WHAT YOU ARE ASKED TO DO:
In the rows starting at the line containing "Select the DemoPanel entry" and ending at the line containing "click(75, 250)", swap "Select" for "Choose" and give only those lines again, with nothing else changed.

GIVEN RECORDS:
######

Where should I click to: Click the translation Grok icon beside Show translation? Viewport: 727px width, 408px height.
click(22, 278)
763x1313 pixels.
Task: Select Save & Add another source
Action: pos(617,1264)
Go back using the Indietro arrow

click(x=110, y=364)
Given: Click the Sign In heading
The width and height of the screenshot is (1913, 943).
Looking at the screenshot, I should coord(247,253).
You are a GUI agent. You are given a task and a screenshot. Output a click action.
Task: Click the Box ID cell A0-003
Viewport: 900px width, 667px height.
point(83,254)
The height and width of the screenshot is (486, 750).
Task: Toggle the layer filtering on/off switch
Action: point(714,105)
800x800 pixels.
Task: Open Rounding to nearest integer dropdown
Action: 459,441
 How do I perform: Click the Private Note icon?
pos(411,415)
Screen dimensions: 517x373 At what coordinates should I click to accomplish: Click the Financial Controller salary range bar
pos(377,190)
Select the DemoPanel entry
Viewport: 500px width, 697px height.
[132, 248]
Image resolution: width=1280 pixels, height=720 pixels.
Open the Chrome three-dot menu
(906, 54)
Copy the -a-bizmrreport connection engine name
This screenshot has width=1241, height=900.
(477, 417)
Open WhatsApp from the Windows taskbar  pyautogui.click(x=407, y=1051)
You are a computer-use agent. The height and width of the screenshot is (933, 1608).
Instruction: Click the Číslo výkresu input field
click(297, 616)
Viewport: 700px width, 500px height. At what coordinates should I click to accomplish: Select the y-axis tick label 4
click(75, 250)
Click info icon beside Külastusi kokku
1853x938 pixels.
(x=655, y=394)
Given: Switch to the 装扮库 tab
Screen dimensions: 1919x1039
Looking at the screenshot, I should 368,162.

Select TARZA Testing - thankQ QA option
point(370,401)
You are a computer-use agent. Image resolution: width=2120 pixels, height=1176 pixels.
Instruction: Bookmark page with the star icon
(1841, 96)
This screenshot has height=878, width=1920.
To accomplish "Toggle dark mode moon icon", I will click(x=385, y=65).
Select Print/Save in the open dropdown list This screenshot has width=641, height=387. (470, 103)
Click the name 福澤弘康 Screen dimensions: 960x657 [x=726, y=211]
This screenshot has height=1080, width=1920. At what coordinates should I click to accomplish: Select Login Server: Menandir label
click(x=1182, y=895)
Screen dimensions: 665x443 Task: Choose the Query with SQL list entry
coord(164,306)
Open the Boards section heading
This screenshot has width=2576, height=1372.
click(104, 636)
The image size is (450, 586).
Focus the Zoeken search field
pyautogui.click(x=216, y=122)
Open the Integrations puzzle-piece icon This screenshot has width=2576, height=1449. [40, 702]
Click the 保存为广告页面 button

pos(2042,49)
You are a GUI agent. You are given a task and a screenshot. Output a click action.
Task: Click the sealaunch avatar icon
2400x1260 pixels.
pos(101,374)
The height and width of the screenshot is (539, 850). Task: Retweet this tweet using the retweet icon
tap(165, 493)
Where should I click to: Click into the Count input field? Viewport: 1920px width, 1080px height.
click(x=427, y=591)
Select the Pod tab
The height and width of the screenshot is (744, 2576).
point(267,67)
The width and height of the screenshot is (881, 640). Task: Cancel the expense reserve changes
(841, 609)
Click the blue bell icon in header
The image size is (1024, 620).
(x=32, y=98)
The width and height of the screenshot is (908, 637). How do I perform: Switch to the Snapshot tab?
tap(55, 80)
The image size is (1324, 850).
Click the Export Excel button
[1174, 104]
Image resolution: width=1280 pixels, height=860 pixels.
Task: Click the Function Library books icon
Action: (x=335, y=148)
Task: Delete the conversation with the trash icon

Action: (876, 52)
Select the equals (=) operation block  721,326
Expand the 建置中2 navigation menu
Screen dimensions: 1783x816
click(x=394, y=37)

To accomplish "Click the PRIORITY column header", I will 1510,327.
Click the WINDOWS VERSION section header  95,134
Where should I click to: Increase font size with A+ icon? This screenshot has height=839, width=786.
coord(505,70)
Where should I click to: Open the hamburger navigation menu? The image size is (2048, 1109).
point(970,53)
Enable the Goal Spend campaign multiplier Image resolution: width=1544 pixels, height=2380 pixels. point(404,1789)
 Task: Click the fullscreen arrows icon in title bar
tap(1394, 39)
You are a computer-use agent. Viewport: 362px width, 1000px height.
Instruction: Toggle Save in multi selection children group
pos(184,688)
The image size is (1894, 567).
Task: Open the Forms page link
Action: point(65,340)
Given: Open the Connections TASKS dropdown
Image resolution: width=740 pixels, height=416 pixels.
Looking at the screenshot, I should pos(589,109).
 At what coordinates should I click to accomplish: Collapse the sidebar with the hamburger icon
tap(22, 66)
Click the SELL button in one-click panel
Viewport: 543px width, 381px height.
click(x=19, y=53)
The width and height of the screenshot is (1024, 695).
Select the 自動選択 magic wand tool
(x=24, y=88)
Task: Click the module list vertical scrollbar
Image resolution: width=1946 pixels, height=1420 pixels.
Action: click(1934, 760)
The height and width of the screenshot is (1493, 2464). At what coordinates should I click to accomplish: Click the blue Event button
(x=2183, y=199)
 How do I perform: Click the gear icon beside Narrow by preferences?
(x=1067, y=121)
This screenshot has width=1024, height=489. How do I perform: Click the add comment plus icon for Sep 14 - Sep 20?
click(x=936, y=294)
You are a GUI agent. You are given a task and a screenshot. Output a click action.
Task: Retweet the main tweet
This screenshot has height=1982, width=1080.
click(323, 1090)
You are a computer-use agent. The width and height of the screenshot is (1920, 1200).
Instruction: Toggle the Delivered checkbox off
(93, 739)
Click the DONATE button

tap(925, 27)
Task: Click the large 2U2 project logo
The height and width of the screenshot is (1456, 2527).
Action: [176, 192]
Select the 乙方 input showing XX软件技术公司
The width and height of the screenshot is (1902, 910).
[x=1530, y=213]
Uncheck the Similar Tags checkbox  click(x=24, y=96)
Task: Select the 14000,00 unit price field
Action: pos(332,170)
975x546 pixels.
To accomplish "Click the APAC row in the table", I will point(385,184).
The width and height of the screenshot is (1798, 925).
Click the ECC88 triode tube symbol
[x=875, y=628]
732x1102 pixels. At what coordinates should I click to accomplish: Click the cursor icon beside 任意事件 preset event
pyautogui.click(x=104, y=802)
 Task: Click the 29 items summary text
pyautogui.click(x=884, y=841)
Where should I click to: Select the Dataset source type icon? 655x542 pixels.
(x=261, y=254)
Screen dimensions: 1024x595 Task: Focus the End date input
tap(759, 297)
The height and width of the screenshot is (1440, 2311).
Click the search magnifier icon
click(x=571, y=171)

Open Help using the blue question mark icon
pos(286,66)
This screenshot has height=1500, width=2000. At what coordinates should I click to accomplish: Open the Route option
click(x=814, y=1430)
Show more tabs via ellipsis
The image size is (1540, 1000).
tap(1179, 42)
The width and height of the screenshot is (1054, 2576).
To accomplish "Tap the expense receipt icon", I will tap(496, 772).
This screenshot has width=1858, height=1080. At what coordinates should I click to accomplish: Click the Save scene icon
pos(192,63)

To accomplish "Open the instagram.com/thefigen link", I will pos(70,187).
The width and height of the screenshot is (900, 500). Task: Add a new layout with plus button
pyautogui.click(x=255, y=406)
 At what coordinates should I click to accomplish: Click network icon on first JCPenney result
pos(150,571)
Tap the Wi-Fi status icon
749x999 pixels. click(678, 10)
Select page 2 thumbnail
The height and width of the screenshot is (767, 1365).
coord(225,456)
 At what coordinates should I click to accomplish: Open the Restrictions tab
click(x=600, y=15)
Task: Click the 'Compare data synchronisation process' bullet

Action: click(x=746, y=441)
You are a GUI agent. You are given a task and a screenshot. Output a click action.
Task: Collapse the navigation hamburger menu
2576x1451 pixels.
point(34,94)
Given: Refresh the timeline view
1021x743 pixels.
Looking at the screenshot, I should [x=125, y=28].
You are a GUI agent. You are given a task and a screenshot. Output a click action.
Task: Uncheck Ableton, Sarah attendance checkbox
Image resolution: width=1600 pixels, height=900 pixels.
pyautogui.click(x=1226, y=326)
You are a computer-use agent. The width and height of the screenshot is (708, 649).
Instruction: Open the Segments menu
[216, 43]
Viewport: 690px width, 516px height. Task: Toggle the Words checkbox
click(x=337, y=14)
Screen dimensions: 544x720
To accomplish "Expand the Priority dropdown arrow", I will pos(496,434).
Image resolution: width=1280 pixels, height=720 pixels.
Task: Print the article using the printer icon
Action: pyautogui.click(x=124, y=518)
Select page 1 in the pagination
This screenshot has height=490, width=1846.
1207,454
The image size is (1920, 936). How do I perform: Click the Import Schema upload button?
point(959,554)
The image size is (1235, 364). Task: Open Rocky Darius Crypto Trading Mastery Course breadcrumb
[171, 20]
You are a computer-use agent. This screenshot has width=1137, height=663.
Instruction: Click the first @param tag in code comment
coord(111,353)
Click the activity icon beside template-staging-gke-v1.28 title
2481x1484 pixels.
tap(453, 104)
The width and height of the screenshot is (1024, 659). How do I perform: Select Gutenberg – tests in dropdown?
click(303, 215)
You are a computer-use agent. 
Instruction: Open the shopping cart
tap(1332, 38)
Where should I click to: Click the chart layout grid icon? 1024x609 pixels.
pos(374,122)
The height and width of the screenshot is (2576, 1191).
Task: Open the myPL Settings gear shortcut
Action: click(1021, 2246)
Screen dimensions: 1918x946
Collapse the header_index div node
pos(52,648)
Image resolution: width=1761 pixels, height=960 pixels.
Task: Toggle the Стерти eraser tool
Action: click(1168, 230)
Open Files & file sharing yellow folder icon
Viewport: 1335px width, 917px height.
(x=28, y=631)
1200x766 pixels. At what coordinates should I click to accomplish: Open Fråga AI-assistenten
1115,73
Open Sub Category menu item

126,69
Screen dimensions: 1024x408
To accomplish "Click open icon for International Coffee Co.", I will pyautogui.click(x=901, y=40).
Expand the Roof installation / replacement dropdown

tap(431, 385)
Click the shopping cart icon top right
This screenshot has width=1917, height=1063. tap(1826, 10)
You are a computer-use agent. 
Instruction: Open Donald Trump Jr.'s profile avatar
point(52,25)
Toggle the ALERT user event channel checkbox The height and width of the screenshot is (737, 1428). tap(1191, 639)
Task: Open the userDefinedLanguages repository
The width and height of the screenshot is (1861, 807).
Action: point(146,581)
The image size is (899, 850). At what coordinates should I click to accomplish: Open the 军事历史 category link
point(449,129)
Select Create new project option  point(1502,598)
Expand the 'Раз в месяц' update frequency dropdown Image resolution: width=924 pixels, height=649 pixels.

######

OUTPUT FOR THIS EXERCISE:
Choose the DemoPanel entry
Viewport: 500px width, 697px height.
[132, 248]
Image resolution: width=1280 pixels, height=720 pixels.
Open the Chrome three-dot menu
(906, 54)
Copy the -a-bizmrreport connection engine name
This screenshot has width=1241, height=900.
(477, 417)
Open WhatsApp from the Windows taskbar  pyautogui.click(x=407, y=1051)
You are a computer-use agent. The height and width of the screenshot is (933, 1608).
Instruction: Click the Číslo výkresu input field
click(297, 616)
Viewport: 700px width, 500px height. At what coordinates should I click to accomplish: Choose the y-axis tick label 4
click(75, 250)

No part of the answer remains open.